外にはベンチとテーブルもあり、晴れた日ではここで食事をとることもできそうです。宿の方によると、屋内に炊事場として使える場所(おそらく談話室)もあるようでした。
テント場
テントサイトも利用しやすそうでした。区画にゆとりがあり、地面も平たんです。
お部屋
お部屋は新館の個室を予約させてもらいました。新館か旧館は選べる感じではなく、予約時に新館でといわれました。とても広いです。ここから朝日を眺めることもできました。カーテンはありませんが、寒さは感じませんでした。お部屋にはハンガーもあります。
こちらも相部屋のようです。秘密基地感があって楽しそう。
談話室
談話室は火は入っていませんでしたが、本がたくさんありました。
日本最高所の野天(露天)風呂「雲上の湯」
標高2,150mにある、日本最高所野天(露天)風呂、「雲上の湯」。これが、本沢温泉に泊まる一番の意義といってもいいのではないでしょうか。ただし、いくつものハードルがあります。
- 風呂に行くまでの道が険しい
- 混浴である(水着推奨)
- 先客がいると待つのが基本ルール(っぽい)
- 次のお客さんがいると焦る
しかし、これらを乗り越えて入る雲上の湯のすばらしさ…。このワイルドさ。
桶が2つ、座る用(?)の板が横にあるだけで、着替える場所なんてもちろんありません。でもこのお湯がとてもいいのです。

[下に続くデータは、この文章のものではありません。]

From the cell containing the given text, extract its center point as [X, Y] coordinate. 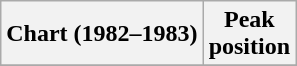
Peakposition [249, 34]
Chart (1982–1983) [102, 34]
Search for the cell housing the specified text and yield its [X, Y] center coordinate. 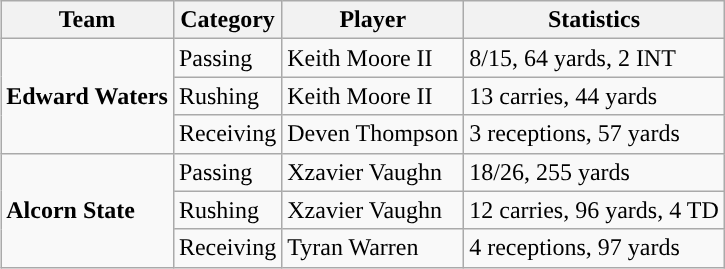
Statistics [594, 20]
4 receptions, 97 yards [594, 248]
Alcorn State [88, 210]
Team [88, 20]
8/15, 64 yards, 2 INT [594, 58]
Tyran Warren [373, 248]
3 receptions, 57 yards [594, 134]
13 carries, 44 yards [594, 96]
12 carries, 96 yards, 4 TD [594, 210]
Deven Thompson [373, 134]
Player [373, 20]
18/26, 255 yards [594, 172]
Category [227, 20]
Edward Waters [88, 96]
Identify which cell holds the provided text, then report its (x, y) central coordinate. 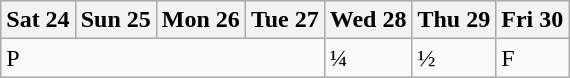
Sat 24 (38, 20)
Sun 25 (116, 20)
P (162, 58)
Wed 28 (368, 20)
¼ (368, 58)
½ (454, 58)
Mon 26 (200, 20)
Fri 30 (532, 20)
F (532, 58)
Tue 27 (284, 20)
Thu 29 (454, 20)
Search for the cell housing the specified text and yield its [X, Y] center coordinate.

ちなみに、想像以上の深さです。およそ150cmの私だと立っていても肩くらいまでありました。硫黄のにおいがしっかりあります。出ても体の温かさは続きました。
成分は、含硫黄、カルシウム・マグネシウム、硫酸塩温泉 (硫化水素型)だそうです。内湯とまったく違う泉質なのが面白いところ。

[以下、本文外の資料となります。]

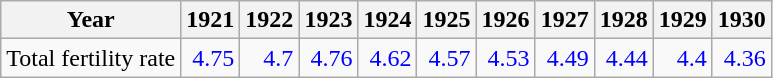
4.76 [328, 58]
4.62 [388, 58]
4.53 [506, 58]
1925 [446, 20]
1923 [328, 20]
4.49 [564, 58]
1921 [210, 20]
1922 [270, 20]
1924 [388, 20]
Year [91, 20]
1926 [506, 20]
1927 [564, 20]
1930 [742, 20]
4.57 [446, 58]
4.7 [270, 58]
4.44 [624, 58]
Total fertility rate [91, 58]
1928 [624, 20]
4.75 [210, 58]
4.4 [682, 58]
4.36 [742, 58]
1929 [682, 20]
Extract the (x, y) coordinate from the center of the cell holding the provided text.  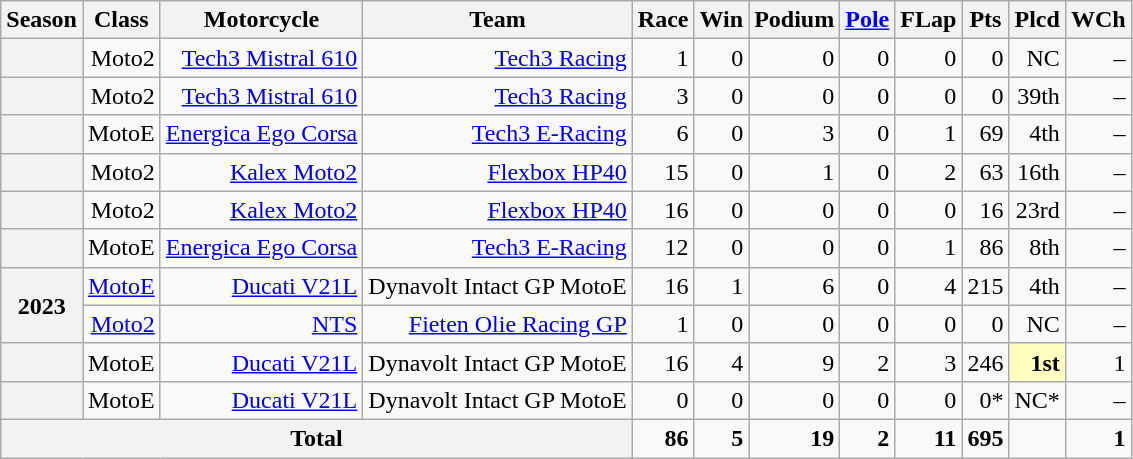
Pole (868, 20)
11 (928, 438)
12 (663, 248)
Motorcycle (262, 20)
39th (1037, 96)
Podium (794, 20)
Fieten Olie Racing GP (498, 324)
16th (1037, 172)
19 (794, 438)
Win (722, 20)
Race (663, 20)
9 (794, 362)
FLap (928, 20)
1st (1037, 362)
15 (663, 172)
WCh (1098, 20)
Team (498, 20)
Class (121, 20)
Total (317, 438)
23rd (1037, 210)
8th (1037, 248)
2023 (42, 305)
246 (986, 362)
Season (42, 20)
0* (986, 400)
NTS (262, 324)
215 (986, 286)
5 (722, 438)
Pts (986, 20)
NC* (1037, 400)
695 (986, 438)
69 (986, 134)
63 (986, 172)
Plcd (1037, 20)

この景色ですよ。ガスってましたが、それでも素晴らしい眺めでした。次の人が待っていなければ、永遠に入っていたい温泉でした。
一応懸念点もお伝えしておきます。道が険しいので入れる時間が明るいうちと決まっています。また、どこで着替えるか問題があります。
個室だったので部屋で着替えて服の下に水着を着たまま行きました。ただ問題は帰りです。水着を着ましたというコメントは見かけるのですが、帰りはどのように対処したのかが分かりません。そこで私の場合はタオルで体を拭いた後、レインウェアを羽織りました。次の人は大体離れた位置で待ってくれているのですが、それでも気になるのであれば、濡れても平気な服を着ちゃうのもアリだと思います。ちなみに、私たちの先客は全裸男子が一人で入っていました。女子2人来たためか、焦っていそうに着替えてました。大丈夫! 見てませんよ。
内湯「苔桃の湯」(温泉)
内湯には苔桃の湯があります。内湯、外湯ともに小屋泊の方は何度入っても無料です。しかも私が行ったときは入れる時間が決まっていませんでした。通常の山小屋のお風呂だと男女で入る時間が分かれていたり、短かったりするので、ラッキーでした。朝風呂も行きました。上部が男性のお風呂とつながっているようでしたが、男女別です。
こちらのお湯は黄色いです。この色から苔桃の湯という名前になったのだとか。雲上の湯の成分と異なっており、ナトリウム・カルシウム‐硫酸塩・炭酸水素塩泉温泉だそうです。硫黄のにおいは強くなく、湯の花が沈んでいました。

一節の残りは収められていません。